• _REQUIRED WORK_
Quote verbatim the lines of the records below, from the line containing "You are a computer-use agent. The width" through the final line of the records, with both ends included.

• _MATERIAL TO PROCESS_
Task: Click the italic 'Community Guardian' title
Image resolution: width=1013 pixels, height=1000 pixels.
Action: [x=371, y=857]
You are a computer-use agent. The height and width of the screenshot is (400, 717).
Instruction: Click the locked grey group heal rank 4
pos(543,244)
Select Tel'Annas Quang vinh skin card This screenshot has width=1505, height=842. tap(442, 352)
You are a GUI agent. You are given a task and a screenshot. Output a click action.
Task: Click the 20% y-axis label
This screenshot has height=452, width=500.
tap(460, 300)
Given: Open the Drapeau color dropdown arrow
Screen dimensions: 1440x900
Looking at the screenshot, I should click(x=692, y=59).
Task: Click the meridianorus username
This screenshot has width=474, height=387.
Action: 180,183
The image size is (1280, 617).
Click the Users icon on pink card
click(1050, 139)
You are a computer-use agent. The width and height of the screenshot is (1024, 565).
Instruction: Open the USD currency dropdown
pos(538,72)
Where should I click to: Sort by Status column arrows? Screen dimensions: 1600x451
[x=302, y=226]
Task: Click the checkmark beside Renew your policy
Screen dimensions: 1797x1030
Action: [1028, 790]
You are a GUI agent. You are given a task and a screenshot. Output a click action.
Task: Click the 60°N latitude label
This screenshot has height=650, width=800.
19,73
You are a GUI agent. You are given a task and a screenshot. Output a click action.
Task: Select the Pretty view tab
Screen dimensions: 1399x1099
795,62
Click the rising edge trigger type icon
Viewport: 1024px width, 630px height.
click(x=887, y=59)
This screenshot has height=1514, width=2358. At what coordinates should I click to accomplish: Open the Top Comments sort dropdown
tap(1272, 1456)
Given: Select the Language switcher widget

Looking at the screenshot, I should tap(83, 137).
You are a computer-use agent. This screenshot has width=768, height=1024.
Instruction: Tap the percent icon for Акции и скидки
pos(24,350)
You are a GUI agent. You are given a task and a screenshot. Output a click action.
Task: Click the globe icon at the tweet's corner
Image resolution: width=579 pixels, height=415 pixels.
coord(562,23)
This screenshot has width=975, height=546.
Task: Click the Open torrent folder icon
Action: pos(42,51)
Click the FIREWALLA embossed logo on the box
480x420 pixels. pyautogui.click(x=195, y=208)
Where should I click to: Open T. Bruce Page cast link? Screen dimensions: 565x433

• _RESPONSE TO THIS TASK_
You are a computer-use agent. The width and height of the screenshot is (1024, 565).
Instruction: Open the USD currency dropdown
pos(538,72)
Where should I click to: Sort by Status column arrows? Screen dimensions: 1600x451
[x=302, y=226]
Task: Click the checkmark beside Renew your policy
Screen dimensions: 1797x1030
Action: [1028, 790]
You are a GUI agent. You are given a task and a screenshot. Output a click action.
Task: Click the 60°N latitude label
This screenshot has height=650, width=800.
19,73
You are a GUI agent. You are given a task and a screenshot. Output a click action.
Task: Select the Pretty view tab
Screen dimensions: 1399x1099
795,62
Click the rising edge trigger type icon
Viewport: 1024px width, 630px height.
click(x=887, y=59)
This screenshot has height=1514, width=2358. At what coordinates should I click to accomplish: Open the Top Comments sort dropdown
tap(1272, 1456)
Given: Select the Language switcher widget

Looking at the screenshot, I should tap(83, 137).
You are a computer-use agent. This screenshot has width=768, height=1024.
Instruction: Tap the percent icon for Акции и скидки
pos(24,350)
You are a GUI agent. You are given a task and a screenshot. Output a click action.
Task: Click the globe icon at the tweet's corner
Image resolution: width=579 pixels, height=415 pixels.
coord(562,23)
This screenshot has width=975, height=546.
Task: Click the Open torrent folder icon
Action: pos(42,51)
Click the FIREWALLA embossed logo on the box
480x420 pixels. pyautogui.click(x=195, y=208)
Where should I click to: Open T. Bruce Page cast link? Screen dimensions: 565x433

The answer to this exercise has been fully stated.